TASK DETAILS: Beginning with the line that contains "Click the magnifier search button" in the material below, print each line exactly until the line that contains "Task: Click the" has been printed, then stop.

PROVIDED DATA:
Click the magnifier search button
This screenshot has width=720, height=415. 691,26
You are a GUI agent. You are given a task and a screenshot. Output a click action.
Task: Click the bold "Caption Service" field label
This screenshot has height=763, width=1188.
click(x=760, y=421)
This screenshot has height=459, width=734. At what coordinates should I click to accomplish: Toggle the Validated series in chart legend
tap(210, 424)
==
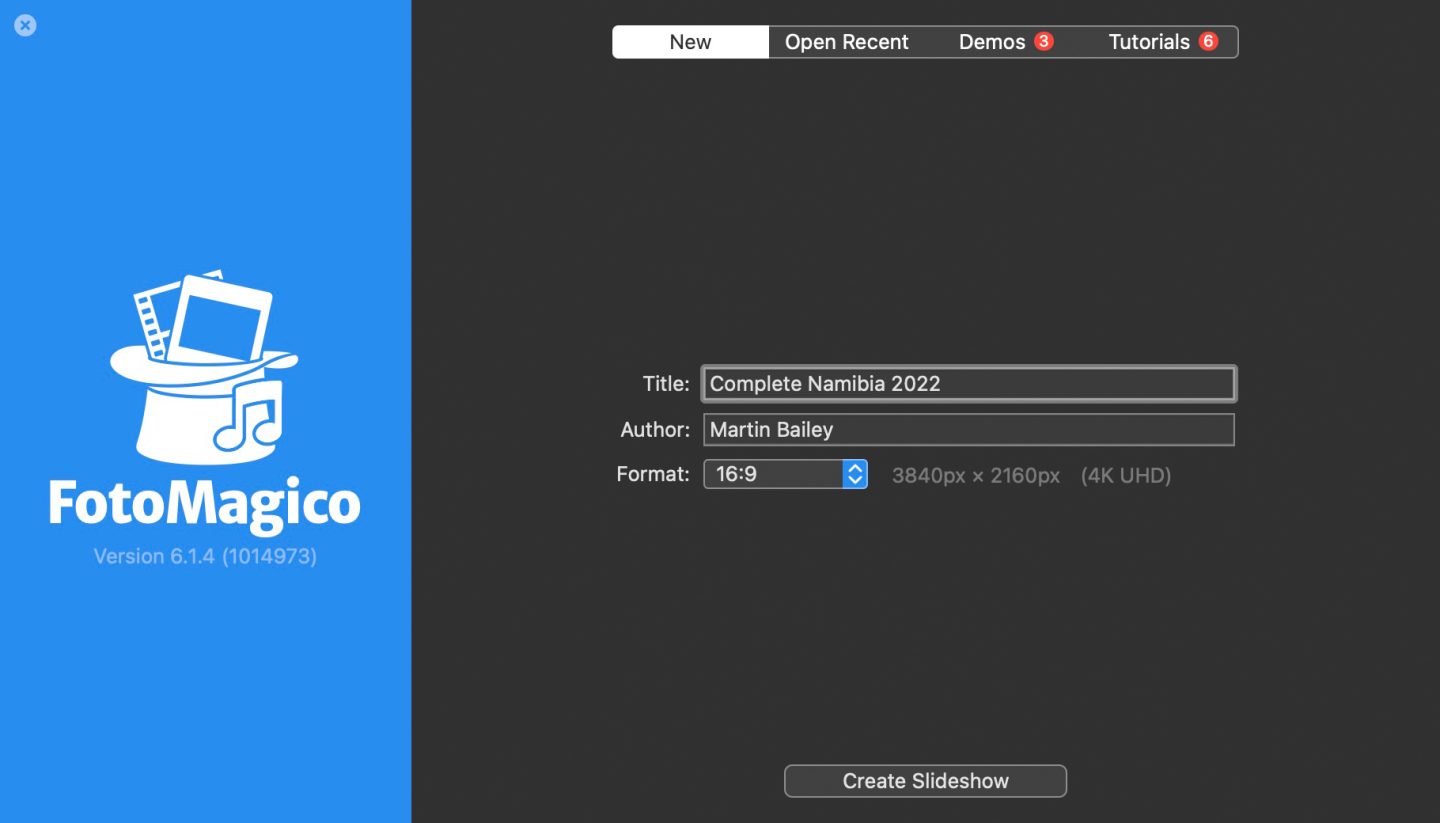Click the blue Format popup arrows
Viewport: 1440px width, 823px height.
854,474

SOLUTION FOR THIS EXERCISE:
Click the magnifier search button
This screenshot has width=720, height=415. 691,26
You are a GUI agent. You are given a task and a screenshot. Output a click action.
Task: Click the bold "Caption Service" field label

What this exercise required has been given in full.